A state-of-the-art review of explicit multicomponent isotherm models for the modeling of equilibrium data: From fundamentals to applications

Abstract

This review provided a comprehensive analysis of explicit multicomponent isotherm models for the modeling of equilibrium data in adsorption processes, covering their fundamental principles and practical applications. The complexity of multicomponent adsorption was highlighted, and the potential effects of water molecules, pH, and initial concentration on the adsorption process were emphasized. The review systematically categorized explicit multicomponent isotherm models into predictive and correlative approaches, discussing their underlying assumptions, thermodynamic consistency, and practical applications.
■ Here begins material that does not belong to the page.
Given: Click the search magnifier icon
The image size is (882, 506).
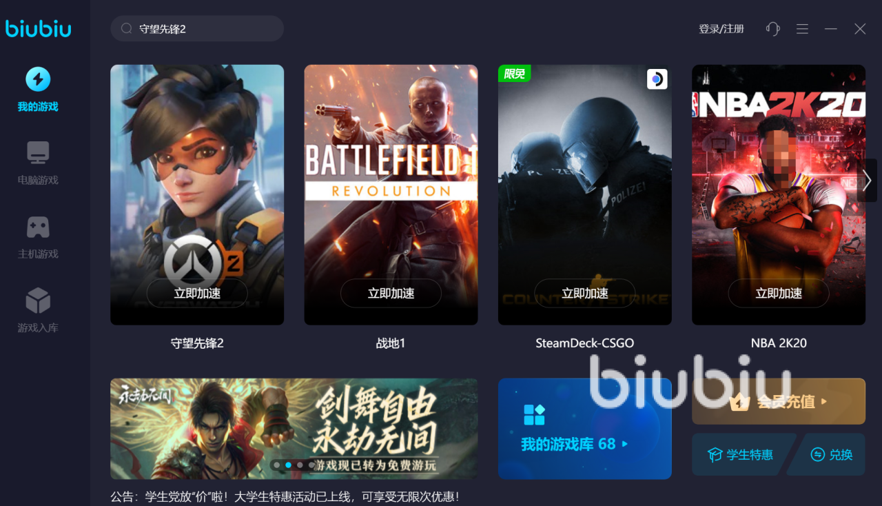Looking at the screenshot, I should [x=126, y=29].
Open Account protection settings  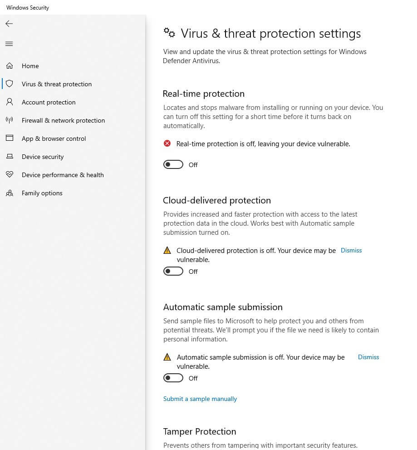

The predictive models relied only on single-component isotherm parameters but usually failed to account for the complex adsorption processes. In contrast, the correlative models could offer higher fitting quality due to the incorporation of interaction factors or competition coefficients. The review addressed common mistakes encountered in data processing, model selection, and parameter estimation, emphasizing the importance of accurate determination of isotherm data. Some typical cases were presented to demonstrate the practical application of these models in predicting competitive adsorption in water and wastewater treatment. Moreover, the review emphasized the necessity of using advanced statistical methods like Akaike information criterion (AIC) and Bayesian information criterion (BIC) for model comparison and indicated future research directions. This work aimed to enhance readers’ understanding of explicit multicomponent isotherm models and improve the design and optimization of adsorption-based separation processes.